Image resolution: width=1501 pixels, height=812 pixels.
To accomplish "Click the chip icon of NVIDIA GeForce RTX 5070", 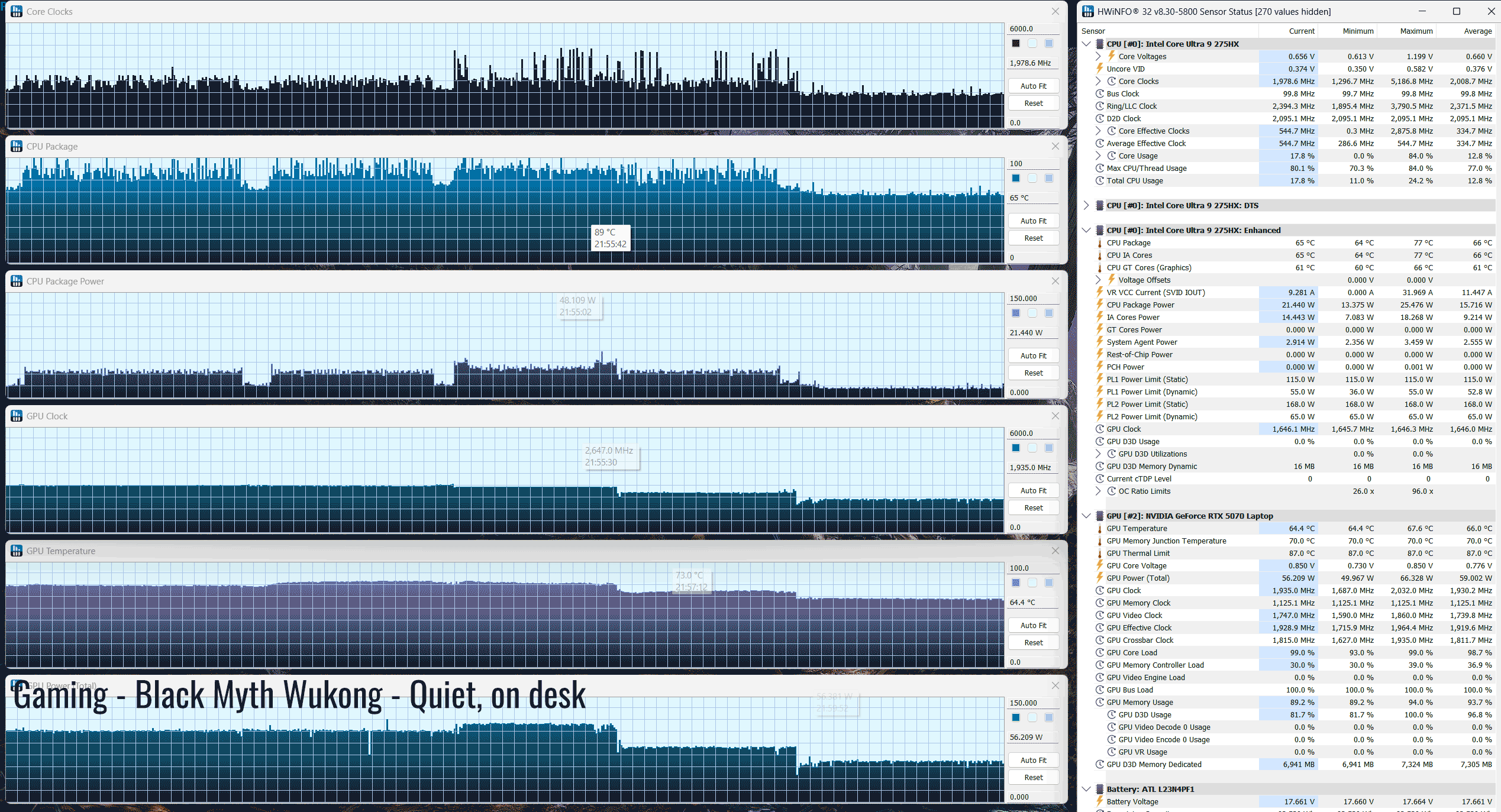I will coord(1100,516).
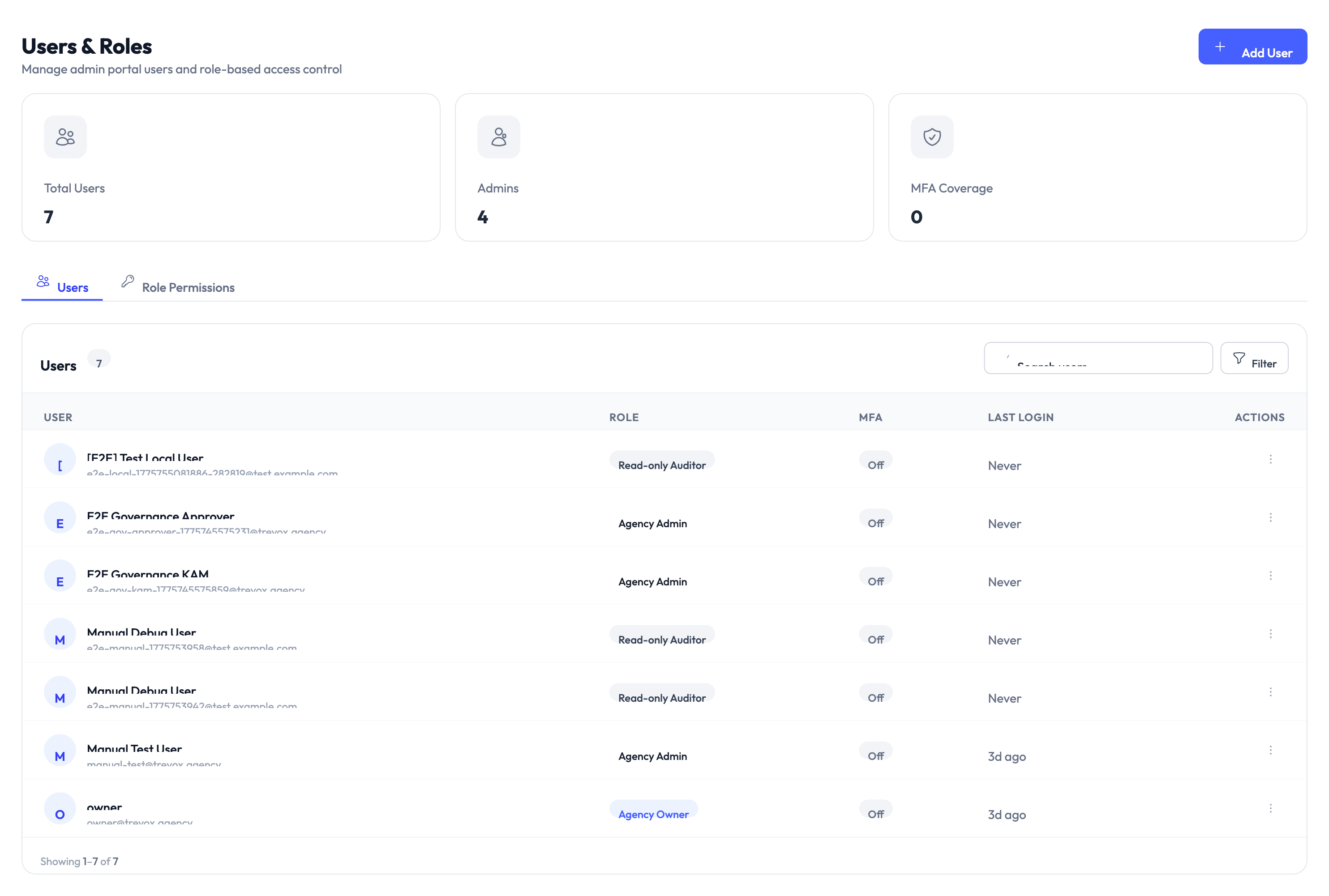This screenshot has width=1329, height=896.
Task: Open actions menu for the owner row
Action: [x=1271, y=808]
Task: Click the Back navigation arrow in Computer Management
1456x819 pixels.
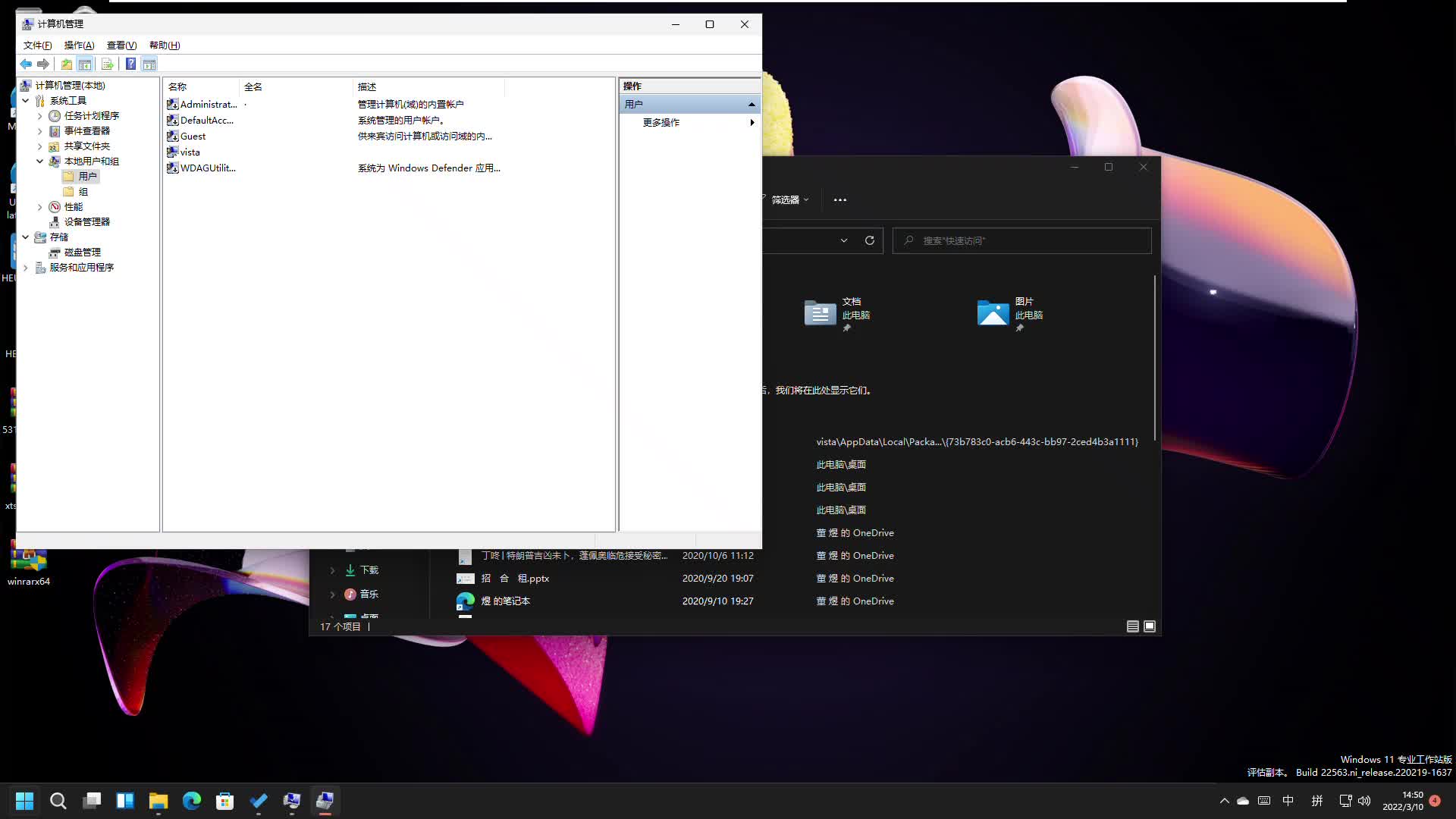Action: coord(25,64)
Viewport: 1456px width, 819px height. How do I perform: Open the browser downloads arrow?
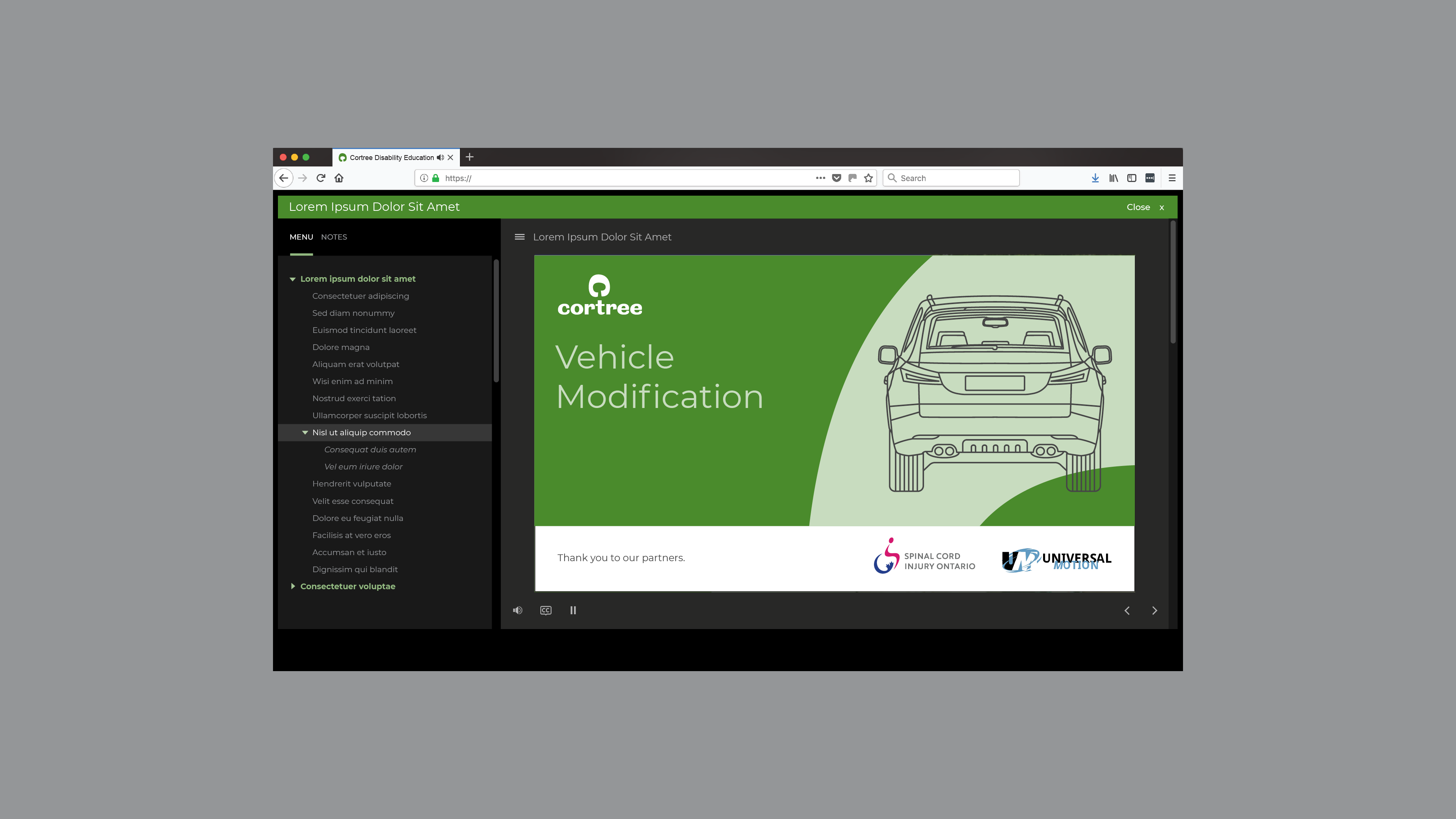coord(1095,178)
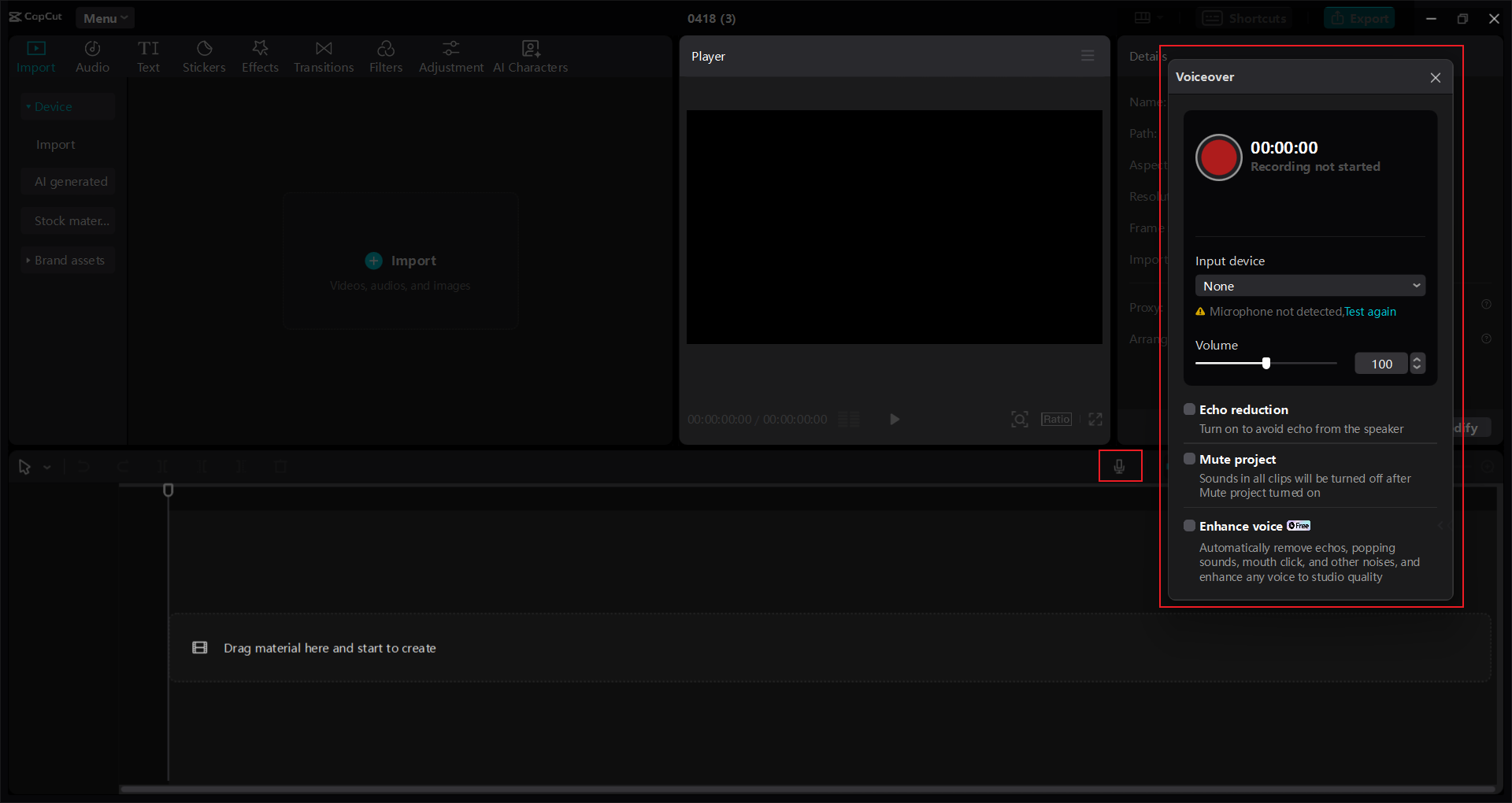The height and width of the screenshot is (803, 1512).
Task: Open the Effects panel
Action: click(x=260, y=55)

----------

ABOUT THIS TASK: Set out nothing but the lines from the line with "Viewport: 1456px width, 819px" through the end of the material, reproduced exactly, both ends included, pictures omitted.

ANSWER FOR THE TASK:
Viewport: 1456px width, 819px height. How do I perform: Open the browser downloads arrow?
coord(1095,178)
The height and width of the screenshot is (803, 1512).
Task: Open the Effects panel
Action: click(x=260, y=55)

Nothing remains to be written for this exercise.